Tutorial: Recovering SSL Web Certificates from the Config DB

Abstract

How to retrieve SSL web certificates installed on an Access Server.

Overview

Occasionally, users may need to extract SSL web certificates from their Access Server, whether to reuse them elsewhere, back them up, or transfer them to a new installation. Since Access Server stores these files in SQLite3 format within its configuration database, retrieving them can be challenging. However, this guide provides steps to extract and store the SSL certificate data separately. Note that this guide is relevant only for those who have installed a commercial SSL certificate with private key and intermediary (CA) bundle files on their Access Server and need to recover them.

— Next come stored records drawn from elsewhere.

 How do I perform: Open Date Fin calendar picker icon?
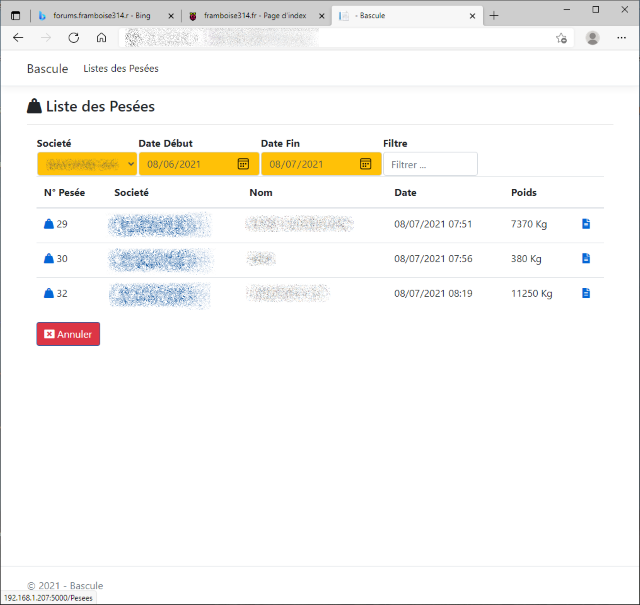click(x=365, y=164)
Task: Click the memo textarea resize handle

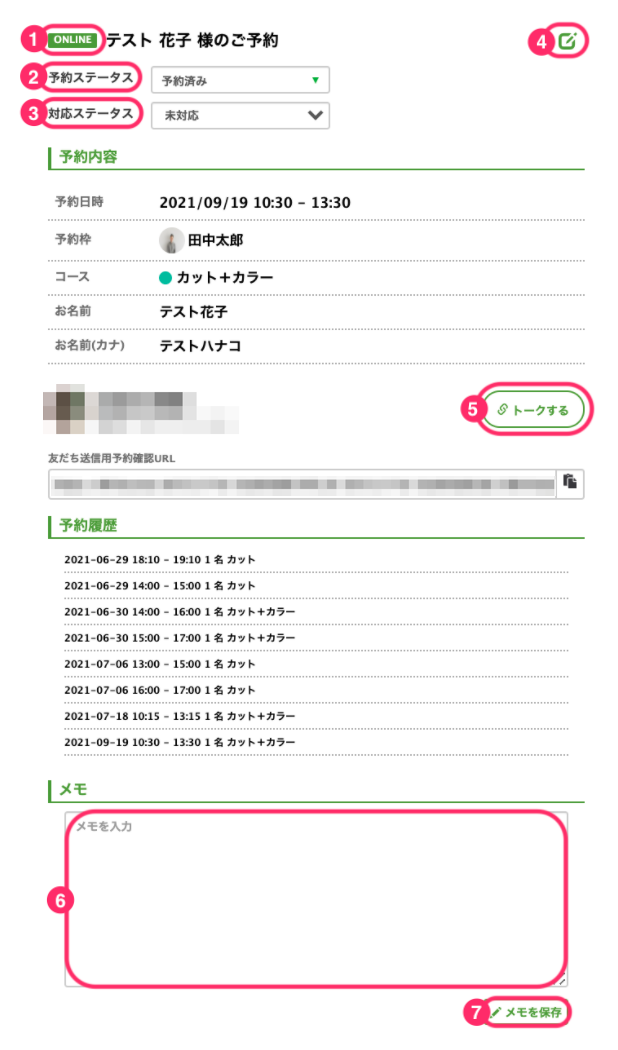Action: coord(562,981)
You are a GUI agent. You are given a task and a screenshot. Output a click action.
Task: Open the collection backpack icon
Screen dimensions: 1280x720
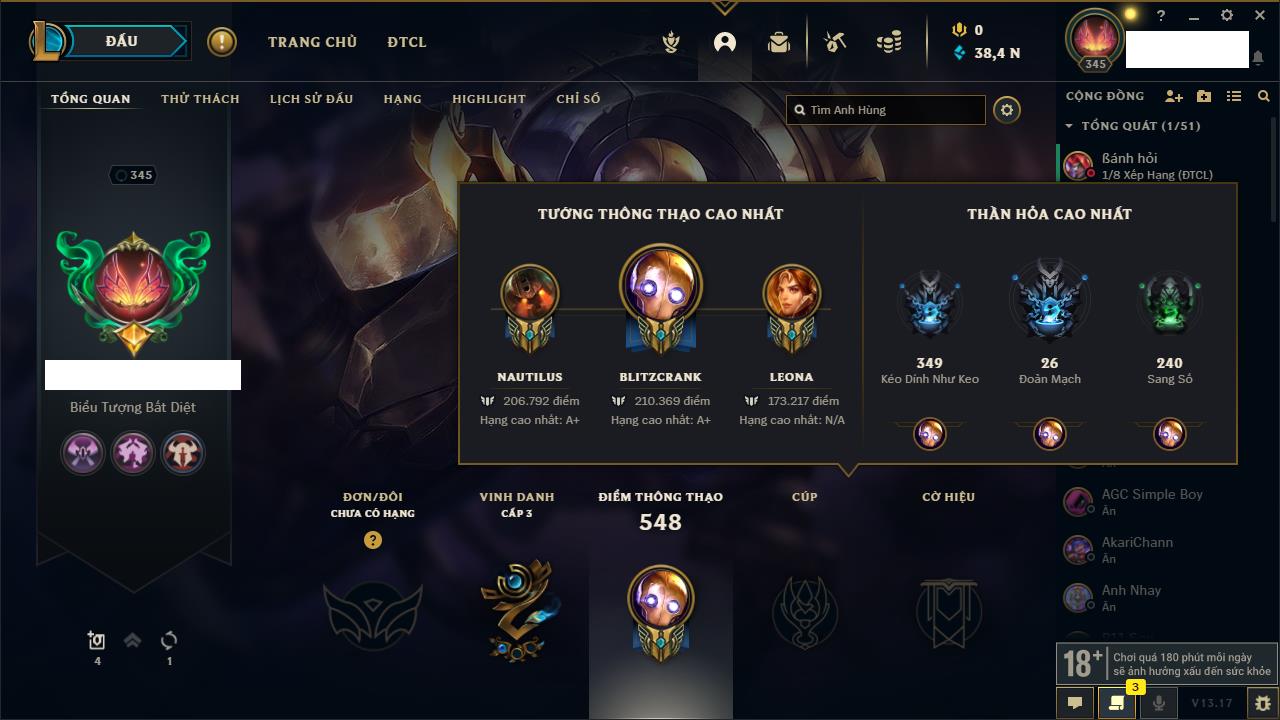point(779,42)
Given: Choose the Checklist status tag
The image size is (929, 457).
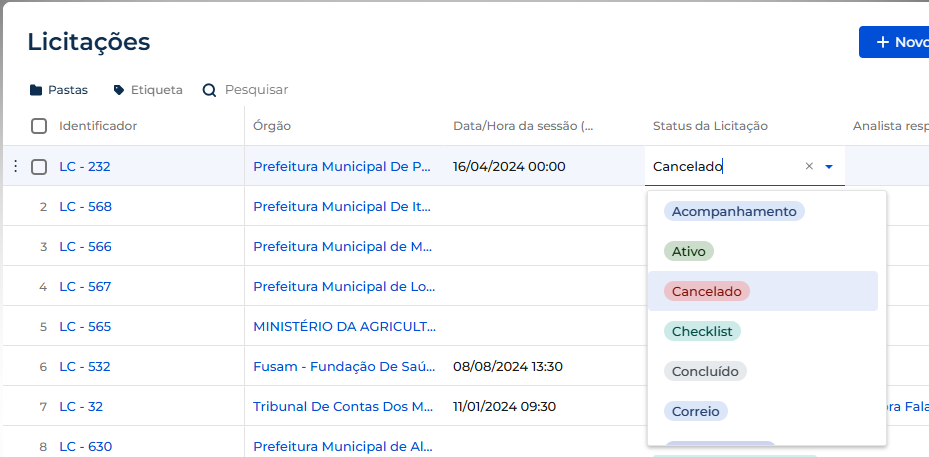Looking at the screenshot, I should (x=702, y=331).
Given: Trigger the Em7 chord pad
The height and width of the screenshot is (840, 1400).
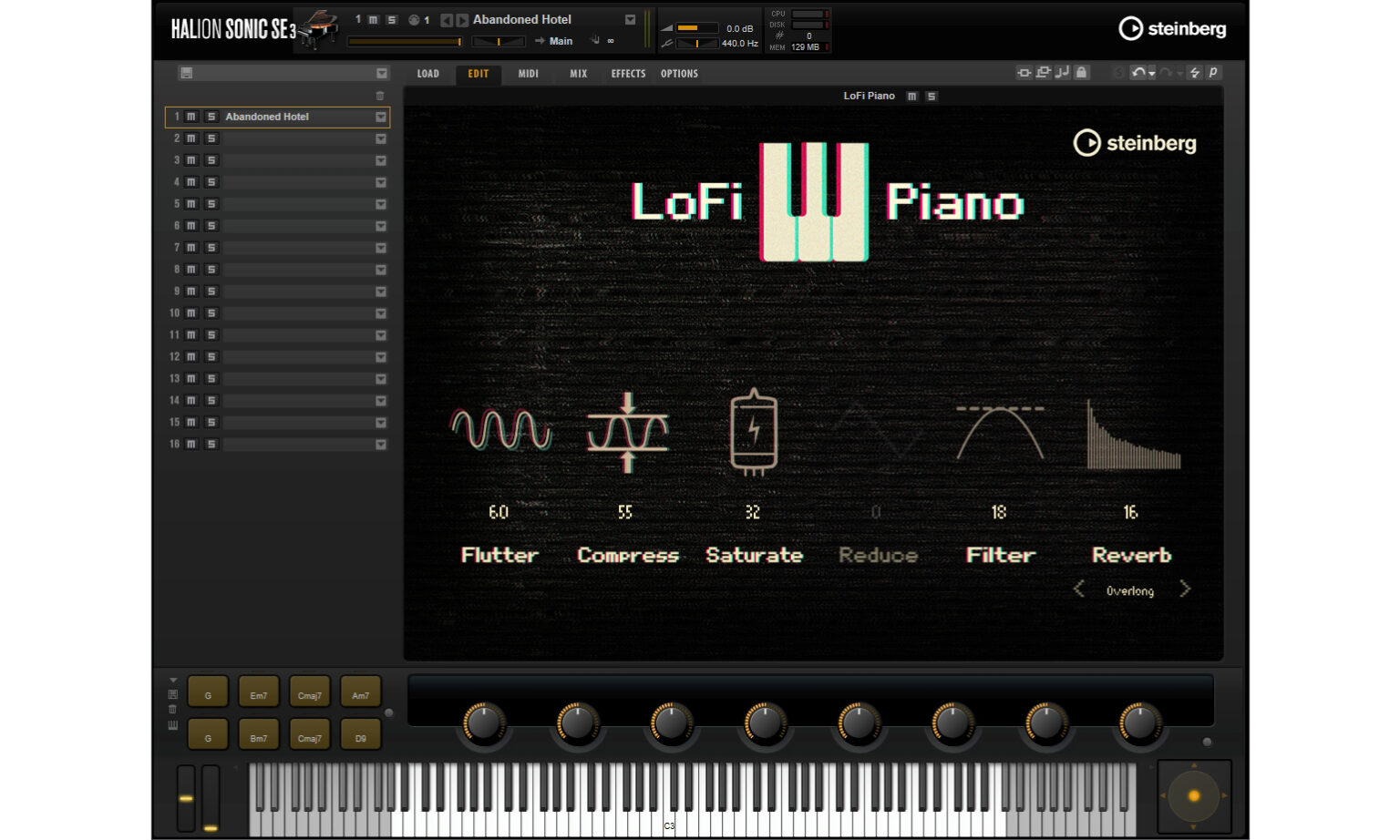Looking at the screenshot, I should pos(259,694).
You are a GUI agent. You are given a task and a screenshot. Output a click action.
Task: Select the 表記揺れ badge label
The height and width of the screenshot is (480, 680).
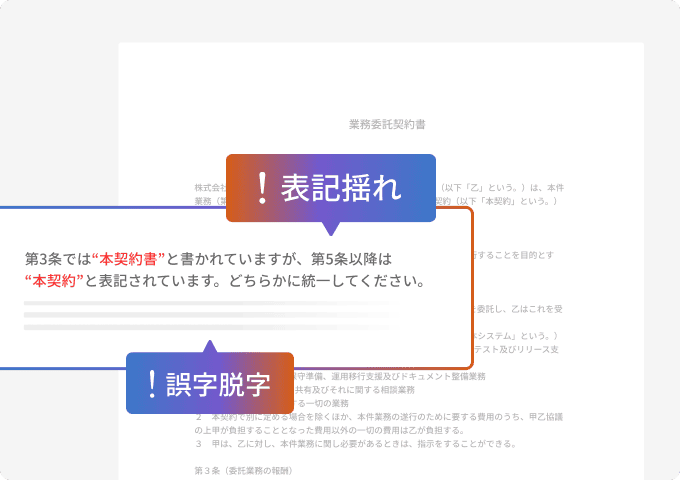click(x=341, y=188)
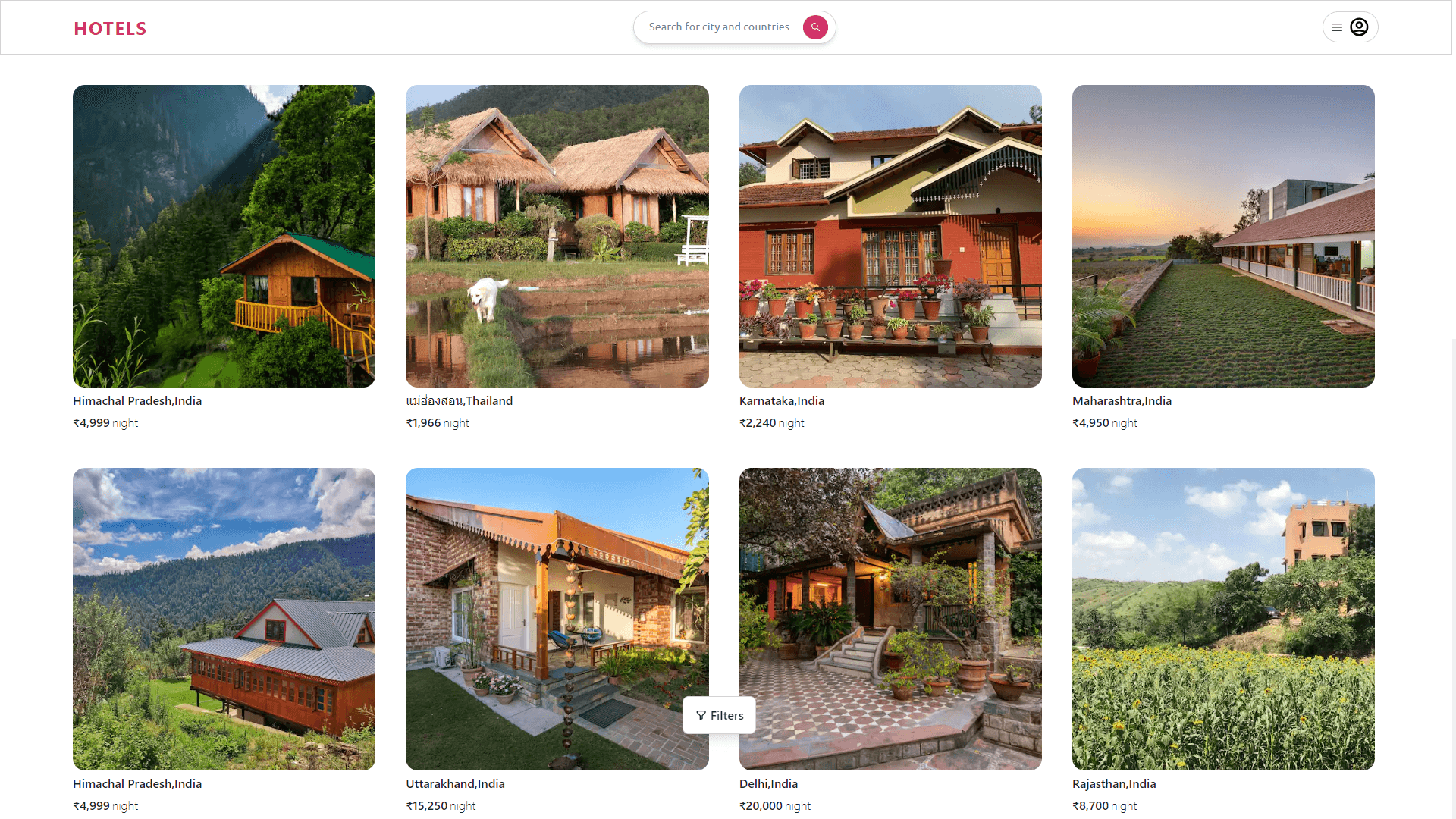1456x819 pixels.
Task: Open the Himachal Pradesh treehouse cabin photo
Action: coord(224,236)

  • An installed Access Server.

  • An installed commercial SSL certificate with private key and intermediary (CA) bundle files.

  • Console access and the ability to get root access.

  1. Connect to your console and get root privileges.

  2. Switch to the scripts directory:

    cd /usr/local/openvpn_as/scripts/
  3. Open your CA bundle:

    ./sacli configquery|grep cs.ca_bundle|cut -d '"' -f 4|sed 's/\\n/\n/g'
    • Optional: If you want to transfer the file, you can use WinSCP (Windows) or SCP:

      # This command saves the CA bundle to a file for later transfer
      ./sacli configquery|grep cs.ca_bundle|cut -d '"' -f 4|sed 's/\\n/\n/g' > cs.ca_bundle.cert
      # Transfer using SCP or WinSCP as needed.
      
  4. Copy the certificate by scrolling up, if necessaring, and selecting from BEGIN CERTIFICATE. Stop when you hit the last END CERTIFICATE.

  5. Paste the contents into a text editor and save the file as ca.pem.

  6. Open your private key:

    ./sacli configquery|grep cs.priv_key|cut -d '"' -f 4|sed 's/\\n/\n/g'
  7. Copy the key by scrolling up, if necessaring, and selecting from BEGIN RSA PRIVATE KEY. Stop when you hit the last END RSA PRIVATE KEY.

  8. Paste the contents into a text editor and save the file as server.key.

  9. Open your server certificate file:

    ./sacli configquery |grep cs.cert|cut -d '"' -f 4|sed 's/\\n/\n/g'
  10. Copy the certificate by scrolling up, if necessaring, and selecting from BEGIN CERTIFICATE. Stop when you hit the last END CERTIFICATE.

  11. Paste the contents into a text editor and save the file as server.crt.

    • You now have a backup of the files originally submitted to Access Server and installed.